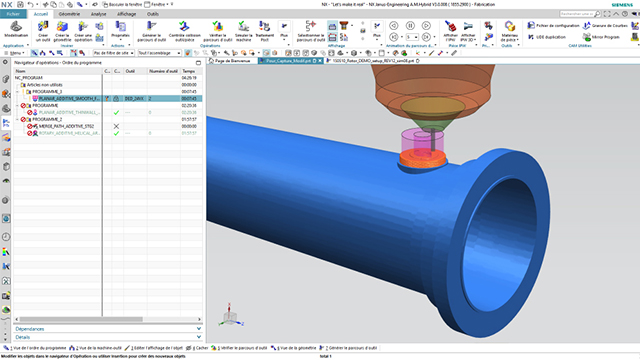Viewport: 640px width, 360px height.
Task: Click Fichier de configuration button
Action: [553, 25]
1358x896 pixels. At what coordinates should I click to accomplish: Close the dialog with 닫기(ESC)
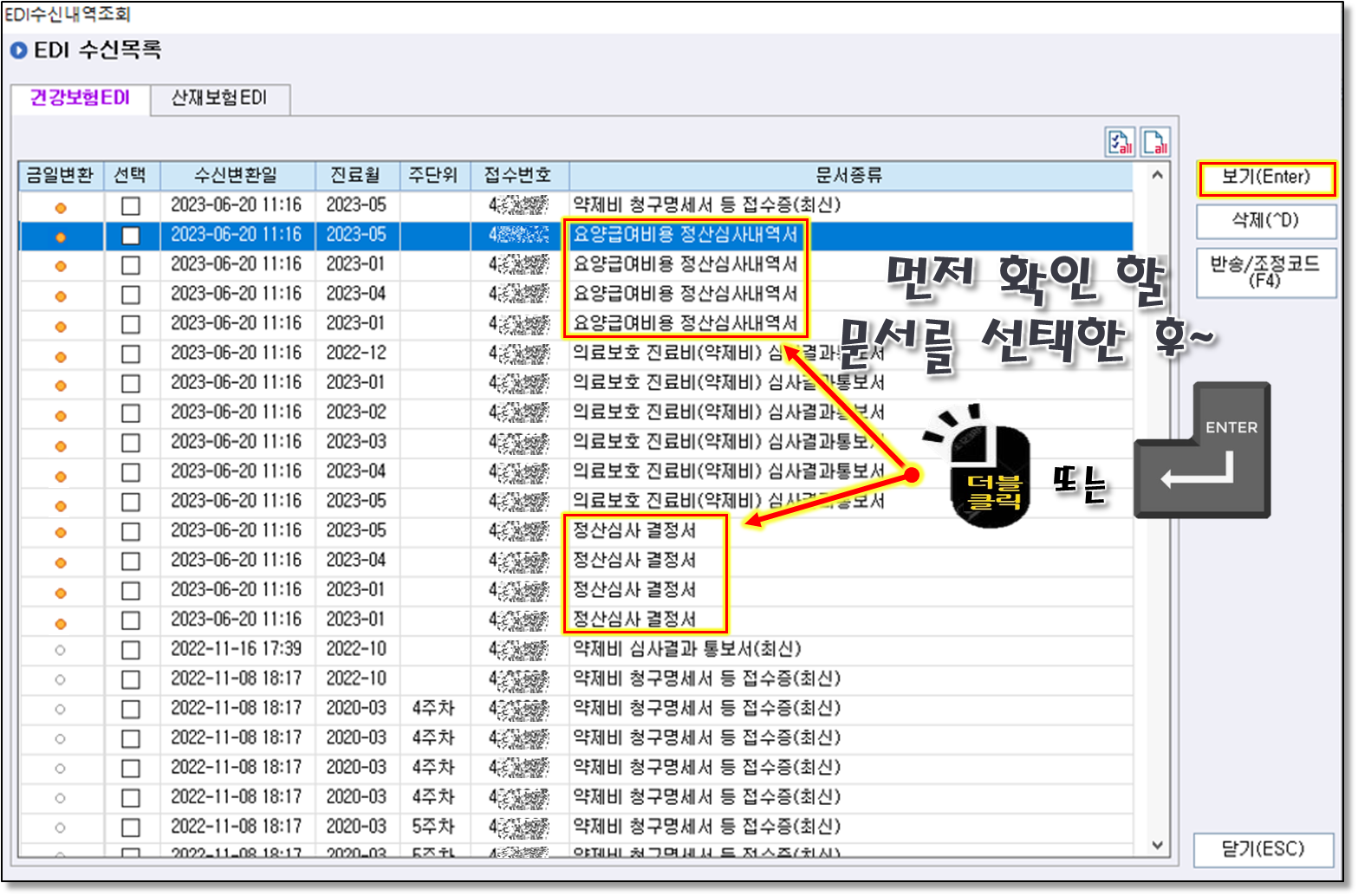(x=1263, y=849)
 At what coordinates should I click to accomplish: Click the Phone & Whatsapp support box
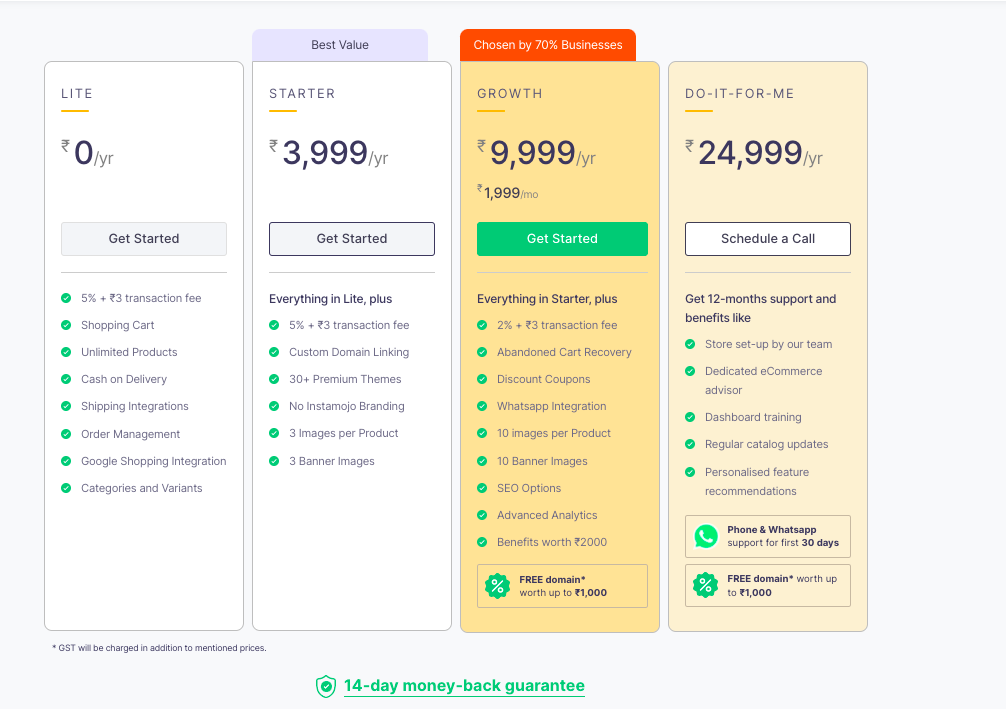click(x=767, y=536)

--------

● Task directions
Every line from the one holding "At what coordinates should I click to accomplish: Click" through the final line of the data above is to be reproduced exactly, both ends included, with the pictures left out.

● Your solution
 At what coordinates should I click to accomplish: Click the Phone & Whatsapp support box
click(x=767, y=536)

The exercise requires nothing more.